Aim of the task –
Everything from the line holding "Image resolution: width=893" to the end of the data must be reproduced exactly; include both boundary lines and nothing else.

Records for the exercise –
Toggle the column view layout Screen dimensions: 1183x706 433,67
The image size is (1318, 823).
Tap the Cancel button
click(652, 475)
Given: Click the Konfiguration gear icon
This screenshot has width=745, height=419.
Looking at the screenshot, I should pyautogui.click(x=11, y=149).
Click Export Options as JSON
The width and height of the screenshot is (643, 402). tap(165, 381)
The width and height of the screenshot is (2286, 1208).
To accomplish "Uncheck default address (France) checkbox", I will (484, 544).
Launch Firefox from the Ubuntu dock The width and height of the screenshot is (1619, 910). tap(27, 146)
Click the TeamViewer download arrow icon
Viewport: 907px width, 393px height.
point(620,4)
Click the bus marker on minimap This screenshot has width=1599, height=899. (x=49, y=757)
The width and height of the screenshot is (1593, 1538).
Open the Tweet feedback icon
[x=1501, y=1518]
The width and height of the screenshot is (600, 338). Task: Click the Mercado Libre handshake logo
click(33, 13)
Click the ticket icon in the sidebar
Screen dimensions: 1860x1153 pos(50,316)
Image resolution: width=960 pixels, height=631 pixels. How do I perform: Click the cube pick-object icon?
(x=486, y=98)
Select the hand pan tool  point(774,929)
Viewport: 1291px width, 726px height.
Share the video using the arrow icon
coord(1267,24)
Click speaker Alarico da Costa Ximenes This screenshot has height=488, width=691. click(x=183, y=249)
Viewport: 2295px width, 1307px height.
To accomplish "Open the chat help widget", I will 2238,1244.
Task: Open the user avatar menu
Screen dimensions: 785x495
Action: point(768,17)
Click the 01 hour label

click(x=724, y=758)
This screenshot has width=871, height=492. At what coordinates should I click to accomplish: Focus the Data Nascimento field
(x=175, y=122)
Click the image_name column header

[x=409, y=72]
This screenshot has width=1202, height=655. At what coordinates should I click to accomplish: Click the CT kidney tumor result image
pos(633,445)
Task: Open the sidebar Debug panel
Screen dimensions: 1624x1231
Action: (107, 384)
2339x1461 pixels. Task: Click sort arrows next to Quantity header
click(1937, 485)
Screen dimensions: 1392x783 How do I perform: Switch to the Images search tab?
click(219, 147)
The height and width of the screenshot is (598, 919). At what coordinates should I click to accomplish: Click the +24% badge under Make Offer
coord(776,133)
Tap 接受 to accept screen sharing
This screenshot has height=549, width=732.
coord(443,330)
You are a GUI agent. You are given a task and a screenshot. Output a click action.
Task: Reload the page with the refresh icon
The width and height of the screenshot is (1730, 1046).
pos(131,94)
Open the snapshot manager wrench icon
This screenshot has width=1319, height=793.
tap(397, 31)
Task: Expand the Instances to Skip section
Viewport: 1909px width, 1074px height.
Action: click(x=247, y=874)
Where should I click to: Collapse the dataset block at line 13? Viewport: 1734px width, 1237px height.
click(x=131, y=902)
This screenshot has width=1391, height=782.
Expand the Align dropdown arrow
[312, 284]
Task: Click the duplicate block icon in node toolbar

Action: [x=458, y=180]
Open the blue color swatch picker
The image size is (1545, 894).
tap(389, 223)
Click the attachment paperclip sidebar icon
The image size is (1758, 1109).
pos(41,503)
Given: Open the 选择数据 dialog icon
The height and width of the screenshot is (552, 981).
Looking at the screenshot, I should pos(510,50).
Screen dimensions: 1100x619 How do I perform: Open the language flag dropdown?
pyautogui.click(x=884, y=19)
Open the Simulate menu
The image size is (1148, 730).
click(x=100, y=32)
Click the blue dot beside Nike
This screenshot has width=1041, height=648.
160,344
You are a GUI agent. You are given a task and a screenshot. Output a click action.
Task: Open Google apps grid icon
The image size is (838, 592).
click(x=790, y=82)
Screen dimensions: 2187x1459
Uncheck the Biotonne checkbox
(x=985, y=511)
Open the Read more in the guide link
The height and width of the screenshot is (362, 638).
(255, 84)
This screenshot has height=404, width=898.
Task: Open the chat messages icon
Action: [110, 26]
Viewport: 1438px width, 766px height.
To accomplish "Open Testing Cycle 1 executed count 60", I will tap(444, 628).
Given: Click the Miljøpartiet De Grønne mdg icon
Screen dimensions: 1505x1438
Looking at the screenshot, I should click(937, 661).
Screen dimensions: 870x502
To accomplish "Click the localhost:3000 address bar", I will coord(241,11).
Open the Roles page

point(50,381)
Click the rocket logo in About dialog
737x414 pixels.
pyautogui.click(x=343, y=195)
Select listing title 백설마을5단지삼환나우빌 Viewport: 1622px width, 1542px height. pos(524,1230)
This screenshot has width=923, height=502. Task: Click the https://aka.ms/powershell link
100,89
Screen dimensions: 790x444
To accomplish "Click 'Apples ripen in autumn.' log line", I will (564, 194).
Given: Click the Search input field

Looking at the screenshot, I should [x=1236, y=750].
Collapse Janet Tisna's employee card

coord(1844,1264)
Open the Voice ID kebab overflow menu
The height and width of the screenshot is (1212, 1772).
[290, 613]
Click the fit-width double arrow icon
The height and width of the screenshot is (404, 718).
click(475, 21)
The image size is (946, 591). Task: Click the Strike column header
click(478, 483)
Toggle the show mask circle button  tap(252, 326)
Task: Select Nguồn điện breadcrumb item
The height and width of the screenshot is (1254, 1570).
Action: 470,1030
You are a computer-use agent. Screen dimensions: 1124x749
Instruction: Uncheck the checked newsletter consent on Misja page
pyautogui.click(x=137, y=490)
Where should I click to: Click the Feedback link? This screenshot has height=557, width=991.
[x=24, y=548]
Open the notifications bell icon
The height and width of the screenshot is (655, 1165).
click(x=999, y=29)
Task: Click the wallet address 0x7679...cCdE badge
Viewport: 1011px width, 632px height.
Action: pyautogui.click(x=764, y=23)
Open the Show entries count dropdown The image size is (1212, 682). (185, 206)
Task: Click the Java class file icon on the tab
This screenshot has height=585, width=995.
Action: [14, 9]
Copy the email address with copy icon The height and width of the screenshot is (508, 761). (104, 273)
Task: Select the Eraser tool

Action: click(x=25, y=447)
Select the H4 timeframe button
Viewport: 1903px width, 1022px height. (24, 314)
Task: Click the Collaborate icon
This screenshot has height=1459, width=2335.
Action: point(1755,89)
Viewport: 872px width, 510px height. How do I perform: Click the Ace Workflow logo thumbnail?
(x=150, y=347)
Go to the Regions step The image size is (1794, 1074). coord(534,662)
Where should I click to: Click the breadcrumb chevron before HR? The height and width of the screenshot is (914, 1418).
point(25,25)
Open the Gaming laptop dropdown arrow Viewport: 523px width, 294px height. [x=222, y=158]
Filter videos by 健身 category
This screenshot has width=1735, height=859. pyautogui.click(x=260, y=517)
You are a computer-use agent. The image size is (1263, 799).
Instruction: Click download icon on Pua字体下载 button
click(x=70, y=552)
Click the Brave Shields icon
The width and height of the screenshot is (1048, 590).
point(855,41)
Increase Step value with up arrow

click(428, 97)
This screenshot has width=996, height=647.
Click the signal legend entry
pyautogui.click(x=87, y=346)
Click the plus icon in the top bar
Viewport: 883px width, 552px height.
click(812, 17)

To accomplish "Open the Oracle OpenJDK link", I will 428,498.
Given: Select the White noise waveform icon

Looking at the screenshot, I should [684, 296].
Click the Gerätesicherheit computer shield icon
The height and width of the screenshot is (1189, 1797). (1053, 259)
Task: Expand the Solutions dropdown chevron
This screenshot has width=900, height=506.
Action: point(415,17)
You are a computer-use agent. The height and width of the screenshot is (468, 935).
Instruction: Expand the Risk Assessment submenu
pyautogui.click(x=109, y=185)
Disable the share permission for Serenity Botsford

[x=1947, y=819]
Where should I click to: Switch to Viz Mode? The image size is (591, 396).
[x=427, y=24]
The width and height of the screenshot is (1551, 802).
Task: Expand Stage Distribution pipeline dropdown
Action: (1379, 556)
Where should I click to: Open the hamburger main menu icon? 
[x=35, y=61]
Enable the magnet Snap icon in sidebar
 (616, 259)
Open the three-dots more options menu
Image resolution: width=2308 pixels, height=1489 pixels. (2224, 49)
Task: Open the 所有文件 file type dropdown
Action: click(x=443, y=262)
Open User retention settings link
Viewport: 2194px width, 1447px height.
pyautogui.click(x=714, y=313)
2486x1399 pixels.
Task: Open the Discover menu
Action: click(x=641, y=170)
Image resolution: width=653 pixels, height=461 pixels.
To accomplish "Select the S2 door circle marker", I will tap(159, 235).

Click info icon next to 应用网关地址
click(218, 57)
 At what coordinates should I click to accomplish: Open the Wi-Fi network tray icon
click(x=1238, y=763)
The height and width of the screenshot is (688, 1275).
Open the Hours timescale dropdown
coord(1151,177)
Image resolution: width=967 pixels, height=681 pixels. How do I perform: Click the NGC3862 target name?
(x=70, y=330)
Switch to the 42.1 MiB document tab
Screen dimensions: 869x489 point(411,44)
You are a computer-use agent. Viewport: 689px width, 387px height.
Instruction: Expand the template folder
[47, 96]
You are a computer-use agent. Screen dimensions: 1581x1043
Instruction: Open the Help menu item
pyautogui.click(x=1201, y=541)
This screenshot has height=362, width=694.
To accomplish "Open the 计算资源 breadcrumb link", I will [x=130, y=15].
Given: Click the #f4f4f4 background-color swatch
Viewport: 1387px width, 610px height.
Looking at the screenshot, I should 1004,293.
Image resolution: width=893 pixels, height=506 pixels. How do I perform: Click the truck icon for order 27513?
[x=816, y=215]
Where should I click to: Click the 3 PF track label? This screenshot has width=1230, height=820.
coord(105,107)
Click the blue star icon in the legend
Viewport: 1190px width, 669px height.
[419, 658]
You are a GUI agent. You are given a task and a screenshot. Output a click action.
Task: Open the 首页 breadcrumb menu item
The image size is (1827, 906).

Solved problem –
Image resolution: width=893 pixels, height=506 pixels. How do I perform: Click the truck icon for order 27513?
[x=816, y=215]
Where should I click to: Click the 3 PF track label? This screenshot has width=1230, height=820.
coord(105,107)
Click the blue star icon in the legend
Viewport: 1190px width, 669px height.
[419, 658]
You are a GUI agent. You are given a task and a screenshot. Output a click action.
Task: Open the 首页 breadcrumb menu item
The image size is (1827, 906).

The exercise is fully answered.